Ortega’s regime hides its “violations of power” with the new NGO law

The Nicaraguan human rights group never again claimed that with the recently adopted law that will regulate NGOs, the regime of Daniel Ortega intends to continue its persecution and criminalization of the right to association and citizen participation in the country.

through a releaseThe agency refused to approve a recent general law to regulate and monitor non-profit organizations. With the new legislation, the dictatorship seeks to legitimize the confiscation of the assets of NGOs whose legal personality has been revoked.

“As in other arbitrary and unconstitutional laws, with the new regulation of non-profit organizations, the regime intends to legitimize its excesses of power and masquerade before an international community that is widely aware of the massive violations of human rights and crimes against humanity committed against the people of Nicaragua.”
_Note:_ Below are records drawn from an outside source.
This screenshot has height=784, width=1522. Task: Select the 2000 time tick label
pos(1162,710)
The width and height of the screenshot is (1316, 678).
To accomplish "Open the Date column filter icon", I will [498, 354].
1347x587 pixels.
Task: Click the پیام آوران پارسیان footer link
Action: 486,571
Related news: Daniel Ortega will legalize the “confiscation” of NGOs with a new law

For the group, the new law is part of a legislative package considered “oppressive, reactionary and harmful to the human rights of the Nicaraguan people, which aims to strengthen repression, in this particular case, at the expense of organized civil society and the right to participate in the public affairs of the country.”

Article 47 of the law identifies nine ways in which the Ortega Council can abolish the legal personality of an NGO: dissolution and liquidation; when it was used to commit wrongful acts; when it was used to violate public order; Obstructing the oversight and supervision of the Registration and Oversight Department at the Ministry of Interior; When they distort the goals and purposes for which it was created.

Among other reasons for its cancellation, it highlights that it will be eliminated when it has had at least one year of non-compliance before the enforcement authority, by not reporting financial statements and changes to the board of directors; When their activities conflict with the nature of the legal person; To use the organizational scheme to promote destabilization campaigns in the country; For administrative penalty arising from non-compliance with their obligations or carrying out prohibited acts.

The last part of the said article states that “when the cancellation (of a legal person) is caused by the reasons set forth in Figures 2 to 9 of this Article (47), the inheritance of the NPO (a non-profit organization) shall pass to be the property of the state.

The human rights organization reported that about 135 civil society organizations were abolished by the Ortega dictatorship. “We condemn the systematic repression promoted by the Ortega Murillo regime against civil society organizations, in violation of the human rights of thousands of beneficiaries,” the statement read.